══ DATA EXTRACTS

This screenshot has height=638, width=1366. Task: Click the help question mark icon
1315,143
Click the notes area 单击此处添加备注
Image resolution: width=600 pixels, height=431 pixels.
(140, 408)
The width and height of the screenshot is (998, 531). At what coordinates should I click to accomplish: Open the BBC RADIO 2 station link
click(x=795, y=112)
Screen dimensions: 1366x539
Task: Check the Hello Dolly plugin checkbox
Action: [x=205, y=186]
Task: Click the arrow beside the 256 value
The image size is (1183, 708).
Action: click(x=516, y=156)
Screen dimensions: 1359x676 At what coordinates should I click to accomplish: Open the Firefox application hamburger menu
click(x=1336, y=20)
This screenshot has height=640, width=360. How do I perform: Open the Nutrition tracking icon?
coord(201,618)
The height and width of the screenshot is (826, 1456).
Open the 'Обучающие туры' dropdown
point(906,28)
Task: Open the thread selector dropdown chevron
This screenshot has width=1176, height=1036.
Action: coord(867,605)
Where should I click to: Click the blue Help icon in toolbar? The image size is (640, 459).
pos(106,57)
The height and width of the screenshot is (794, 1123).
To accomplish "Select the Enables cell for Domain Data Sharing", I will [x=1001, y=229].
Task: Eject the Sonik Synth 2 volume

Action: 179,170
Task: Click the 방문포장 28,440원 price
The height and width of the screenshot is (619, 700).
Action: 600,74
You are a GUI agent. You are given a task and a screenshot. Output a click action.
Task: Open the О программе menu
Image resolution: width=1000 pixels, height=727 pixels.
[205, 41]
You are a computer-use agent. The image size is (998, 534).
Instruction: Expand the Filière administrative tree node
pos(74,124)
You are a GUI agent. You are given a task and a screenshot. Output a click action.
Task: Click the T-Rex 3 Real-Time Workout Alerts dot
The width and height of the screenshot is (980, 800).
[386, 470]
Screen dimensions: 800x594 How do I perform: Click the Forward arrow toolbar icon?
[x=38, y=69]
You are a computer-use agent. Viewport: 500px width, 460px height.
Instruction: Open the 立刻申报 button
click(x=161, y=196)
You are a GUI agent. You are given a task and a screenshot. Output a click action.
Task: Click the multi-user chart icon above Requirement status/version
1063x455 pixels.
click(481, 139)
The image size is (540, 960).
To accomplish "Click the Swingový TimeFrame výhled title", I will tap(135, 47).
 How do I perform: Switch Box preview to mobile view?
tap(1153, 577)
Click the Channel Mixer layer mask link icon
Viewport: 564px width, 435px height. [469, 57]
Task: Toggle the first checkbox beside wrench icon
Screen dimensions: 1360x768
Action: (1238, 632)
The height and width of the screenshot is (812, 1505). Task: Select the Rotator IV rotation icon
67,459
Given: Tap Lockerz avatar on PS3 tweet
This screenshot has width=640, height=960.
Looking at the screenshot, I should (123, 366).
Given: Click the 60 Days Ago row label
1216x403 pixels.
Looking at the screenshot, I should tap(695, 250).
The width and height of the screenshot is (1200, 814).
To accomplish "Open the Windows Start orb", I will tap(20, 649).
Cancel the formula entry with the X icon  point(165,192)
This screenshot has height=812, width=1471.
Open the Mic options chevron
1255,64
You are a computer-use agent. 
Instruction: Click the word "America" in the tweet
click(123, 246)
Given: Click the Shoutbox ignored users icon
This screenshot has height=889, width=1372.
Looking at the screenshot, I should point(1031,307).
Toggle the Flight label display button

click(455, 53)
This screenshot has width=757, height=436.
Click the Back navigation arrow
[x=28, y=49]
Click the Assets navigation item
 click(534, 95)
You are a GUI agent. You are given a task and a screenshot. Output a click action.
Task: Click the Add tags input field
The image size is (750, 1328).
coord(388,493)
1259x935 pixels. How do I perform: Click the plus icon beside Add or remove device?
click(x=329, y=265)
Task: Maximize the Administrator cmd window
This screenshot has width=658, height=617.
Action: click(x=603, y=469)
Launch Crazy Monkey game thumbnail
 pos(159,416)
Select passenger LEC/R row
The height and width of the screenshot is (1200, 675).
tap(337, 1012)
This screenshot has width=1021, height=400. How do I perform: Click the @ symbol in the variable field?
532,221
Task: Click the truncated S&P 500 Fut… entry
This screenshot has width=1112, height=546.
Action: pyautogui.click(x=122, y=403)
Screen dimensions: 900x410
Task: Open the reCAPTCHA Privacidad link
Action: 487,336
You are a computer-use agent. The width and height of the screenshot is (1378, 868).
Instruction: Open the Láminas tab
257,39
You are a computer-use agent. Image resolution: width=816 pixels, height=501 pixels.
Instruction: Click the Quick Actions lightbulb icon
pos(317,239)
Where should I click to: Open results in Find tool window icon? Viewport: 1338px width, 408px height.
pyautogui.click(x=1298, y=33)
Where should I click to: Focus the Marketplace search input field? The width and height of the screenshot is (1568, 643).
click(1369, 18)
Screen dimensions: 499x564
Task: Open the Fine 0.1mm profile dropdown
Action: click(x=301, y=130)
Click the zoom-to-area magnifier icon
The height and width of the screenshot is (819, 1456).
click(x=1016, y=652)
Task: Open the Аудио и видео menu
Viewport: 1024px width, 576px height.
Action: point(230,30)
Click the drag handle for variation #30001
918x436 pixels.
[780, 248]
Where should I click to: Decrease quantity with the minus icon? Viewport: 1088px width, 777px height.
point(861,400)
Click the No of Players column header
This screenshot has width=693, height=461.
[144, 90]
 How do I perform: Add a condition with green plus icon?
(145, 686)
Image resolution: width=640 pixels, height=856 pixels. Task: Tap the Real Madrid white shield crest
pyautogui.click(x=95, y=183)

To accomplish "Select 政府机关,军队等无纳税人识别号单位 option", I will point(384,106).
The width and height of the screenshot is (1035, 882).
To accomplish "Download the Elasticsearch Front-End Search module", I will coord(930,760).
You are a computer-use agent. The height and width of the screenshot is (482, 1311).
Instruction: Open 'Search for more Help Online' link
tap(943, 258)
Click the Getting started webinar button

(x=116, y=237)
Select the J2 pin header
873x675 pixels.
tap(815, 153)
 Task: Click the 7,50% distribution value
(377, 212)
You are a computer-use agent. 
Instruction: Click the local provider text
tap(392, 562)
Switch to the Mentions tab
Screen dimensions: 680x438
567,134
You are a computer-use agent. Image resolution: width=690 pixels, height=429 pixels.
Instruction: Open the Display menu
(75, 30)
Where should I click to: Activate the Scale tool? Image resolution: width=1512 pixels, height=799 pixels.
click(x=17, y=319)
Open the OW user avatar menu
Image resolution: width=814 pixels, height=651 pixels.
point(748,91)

════

WHAT TO WORK ON: Could you write out only the lines of the listing above from the one that contains "This screenshot has width=693, height=461." through its final line, exactly and inclusive?

ANSWER BOX:
This screenshot has width=693, height=461.
[144, 90]
 How do I perform: Add a condition with green plus icon?
(145, 686)
Image resolution: width=640 pixels, height=856 pixels. Task: Tap the Real Madrid white shield crest
pyautogui.click(x=95, y=183)

To accomplish "Select 政府机关,军队等无纳税人识别号单位 option", I will point(384,106).
The width and height of the screenshot is (1035, 882).
To accomplish "Download the Elasticsearch Front-End Search module", I will coord(930,760).
You are a computer-use agent. The height and width of the screenshot is (482, 1311).
Instruction: Open 'Search for more Help Online' link
tap(943, 258)
Click the Getting started webinar button

(x=116, y=237)
Select the J2 pin header
873x675 pixels.
tap(815, 153)
 Task: Click the 7,50% distribution value
(377, 212)
You are a computer-use agent. 
Instruction: Click the local provider text
tap(392, 562)
Switch to the Mentions tab
Screen dimensions: 680x438
567,134
You are a computer-use agent. Image resolution: width=690 pixels, height=429 pixels.
Instruction: Open the Display menu
(75, 30)
Where should I click to: Activate the Scale tool? Image resolution: width=1512 pixels, height=799 pixels.
click(x=17, y=319)
Open the OW user avatar menu
Image resolution: width=814 pixels, height=651 pixels.
point(748,91)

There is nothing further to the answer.